Rows contained in a dataset:
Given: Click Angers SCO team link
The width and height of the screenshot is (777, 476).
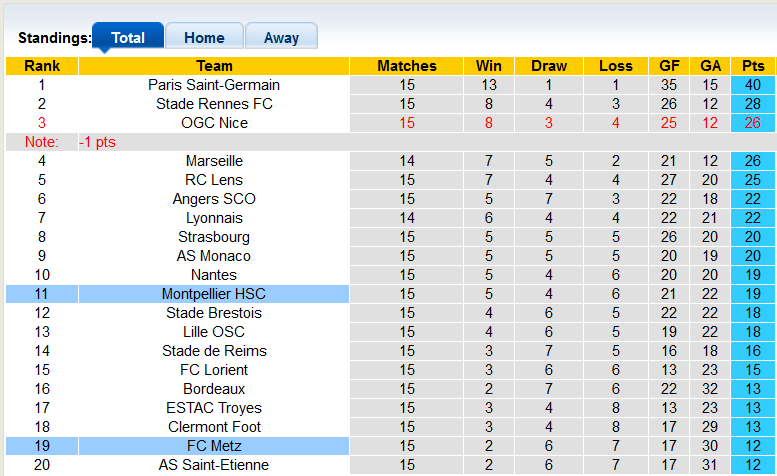Looking at the screenshot, I should [x=214, y=199].
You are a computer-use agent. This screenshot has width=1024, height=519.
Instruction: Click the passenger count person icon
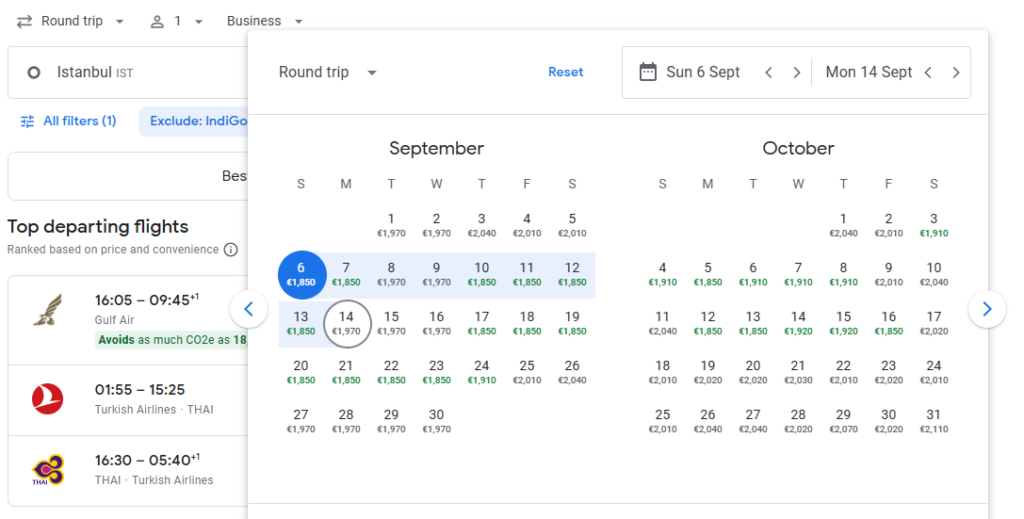157,21
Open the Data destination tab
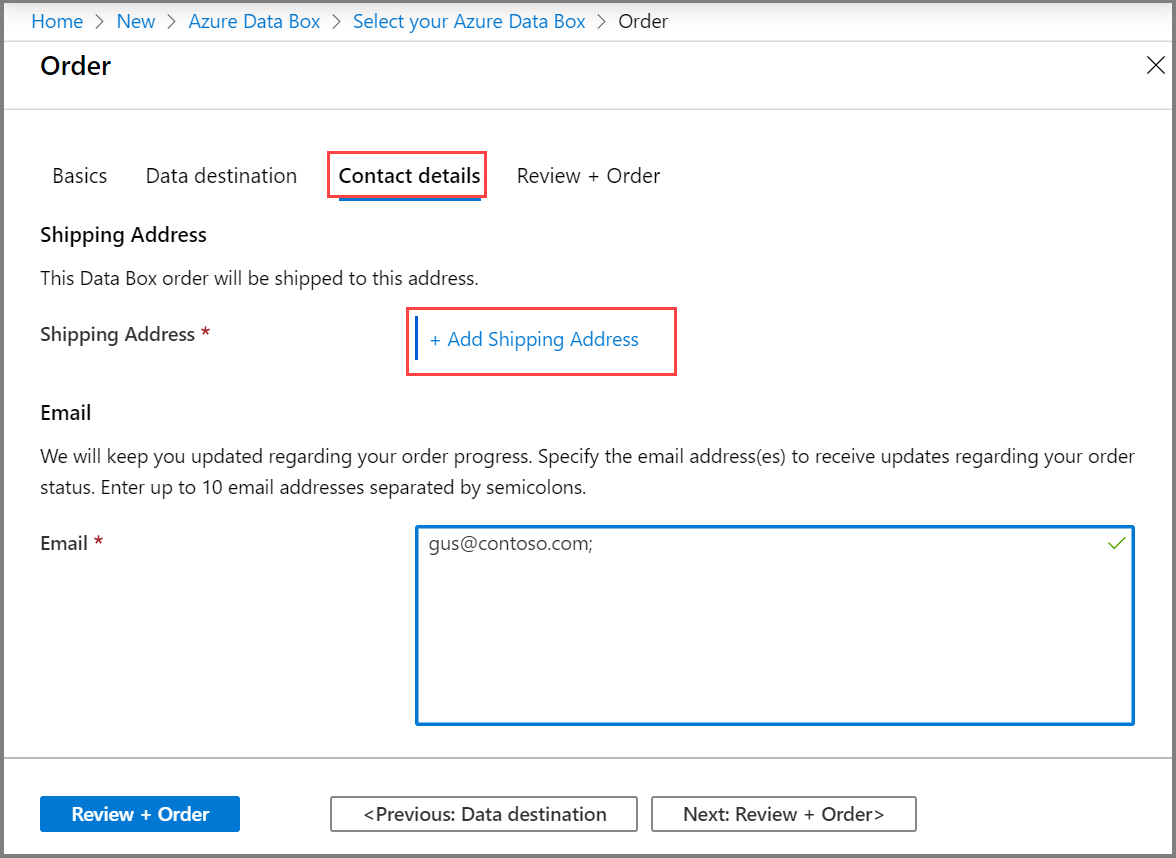 [221, 176]
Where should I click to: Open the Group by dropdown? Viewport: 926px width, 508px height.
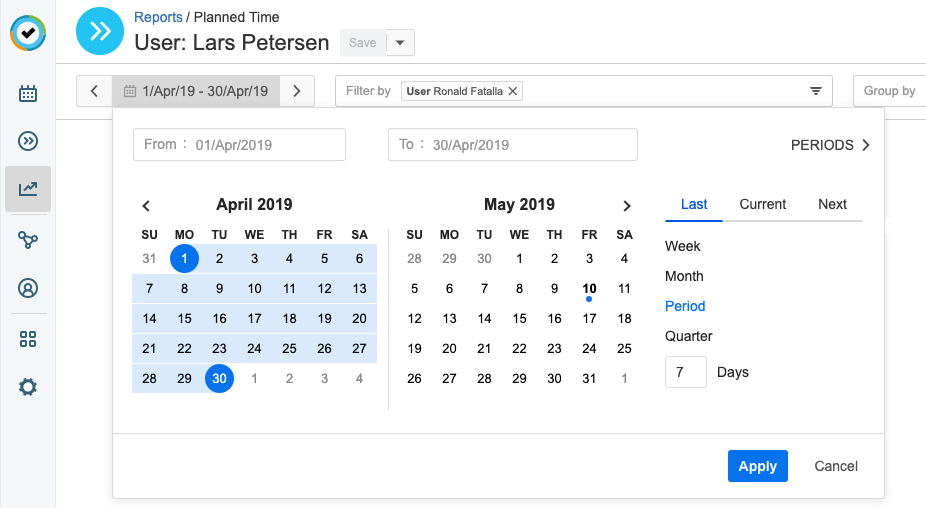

Exercise prompt -
Turn the rows above into a JSON list of strings, one string for each line, skipping blank lines and leaving out the pictures.

Reply to the task -
[
  "Given: Click Angers SCO team link",
  "The width and height of the screenshot is (777, 476).",
  "Looking at the screenshot, I should [x=214, y=199].",
  "You are a computer-use agent. This screenshot has width=1024, height=519.",
  "Instruction: Click the passenger count person icon",
  "157,21",
  "Open the Data destination tab",
  " [221, 176]",
  "Where should I click to: Open the Group by dropdown? Viewport: 926px width, 508px height."
]